Naquela época, havia pouquíssimos automóveis circulando. Ainda assim, em Londres já existiam limites de velocidade específicos para carros - e eles eram quase cômicos de tão baixos: apenas 2 milhas por hora (cerca de 3,2 km/h).

Para completar o cenário surreal, a lei ainda exigia que um homem fosse à frente do veículo, a pé, “abrindo caminho” e acertando o passo com uma bandeira vermelha. Sim: um carro precisava de um “batedor” humano com bandeira vermelha para poder rodar legalmente. Nada prático.

Walter Arnold e o Arnold Benz: a primeira multa por excesso de velocidade

É nesse contexto que entra Walter Arnold. Entre outras atividades, ele obteve licença para fabricar automóveis Benz e criou a Arnold Motor Carriage. Foi assim que seu nome acabou registrado na história como o primeiro condutor multado por excesso de velocidade.

O carro envolvido era o Arnold Benz, um modelo derivado do Benz 1 1/2 hp Velo.

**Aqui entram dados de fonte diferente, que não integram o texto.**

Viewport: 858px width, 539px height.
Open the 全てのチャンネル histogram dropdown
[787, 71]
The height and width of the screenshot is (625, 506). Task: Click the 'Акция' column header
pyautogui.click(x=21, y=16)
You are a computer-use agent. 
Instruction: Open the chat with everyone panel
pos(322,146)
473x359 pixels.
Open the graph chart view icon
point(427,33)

O problema não foi apenas a ausência do homem da bandeira vermelha. Arnold também estava rápido demais - quatro vezes acima do permitido: as “absurdas” 8 milhas por hora (aproximadamente 12,8 km/h). Para os padrões da época, era coisa de inconsequente.

A autuação, por sinal, tem um detalhe que parece piada hoje: ele foi parado por um policial que se deslocava de… bicicleta.

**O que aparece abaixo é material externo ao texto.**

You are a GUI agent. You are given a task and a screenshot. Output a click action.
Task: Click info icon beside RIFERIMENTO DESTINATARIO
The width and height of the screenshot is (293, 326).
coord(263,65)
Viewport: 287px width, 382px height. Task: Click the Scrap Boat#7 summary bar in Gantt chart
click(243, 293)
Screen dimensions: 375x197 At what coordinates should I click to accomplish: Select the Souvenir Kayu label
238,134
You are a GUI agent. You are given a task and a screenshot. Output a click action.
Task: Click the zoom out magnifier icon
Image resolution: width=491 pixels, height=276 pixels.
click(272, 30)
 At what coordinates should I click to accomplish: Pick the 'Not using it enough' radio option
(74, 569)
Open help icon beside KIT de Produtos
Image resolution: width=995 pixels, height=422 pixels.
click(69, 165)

A condenação em Kent e a ironia da mudança na lei

Depois do episódio em Paddock Green, em Kent, Arnold foi condenado e teve de pagar um xelim, além de custas administrativas.

A ironia veio logo em seguida: pouco tempo depois, o limite de velocidade foi ampliado para 14 mph (cerca de 22,5 km/h) e a exigência do portador da bandeira vermelha acabou removida da legislação.

Vale lembrar que essas regras iniciais, por mais estranhas que pareçam, refletiam o choque entre uma tecnologia nova e ruas ainda pensadas para pedestres, carroças e cavalos. As autoridades tentavam “domar” um veículo que, para muitos, representava risco e desordem.

Também é interessante notar como a fiscalização já buscava se adaptar aos meios disponíveis: sem viaturas motorizadas, o jeito era contar com o que havia - como a bicicleta - para aplicar as normas e sinalizar que o trânsito começava a exigir regras próprias.

Corrida da Emancipação: Londres–Brighton e o fim da bandeira vermelha

Para marcar o fim da era da bandeira vermelha, foi organizada uma corrida de automóveis entre Londres e Brighton, que ficou conhecida como a Corrida da Emancipação. Walter Arnold participou do evento.

Essa corrida acontece até hoje, voltada a veículos fabricados até 1905.

Concours of Elegance: onde o carro multado seria exibido

O automóvel em que Walter Arnold foi multado estaria em exibição na edição daquele ano (NDR: 2017, ano de publicação original do artigo) do Concours of Elegance, realizado no Hampton Court Palace, no mês de setembro.

Como contraponto ao Arnold Benz, também estariam em exposição:

  • o Jaguar XJR-9, vencedor de Le Mans em 1988;
  • e o McLaren F1 GTR com pintura da Harrods (embora não fosse exatamente esse exemplar o que estaria exposto).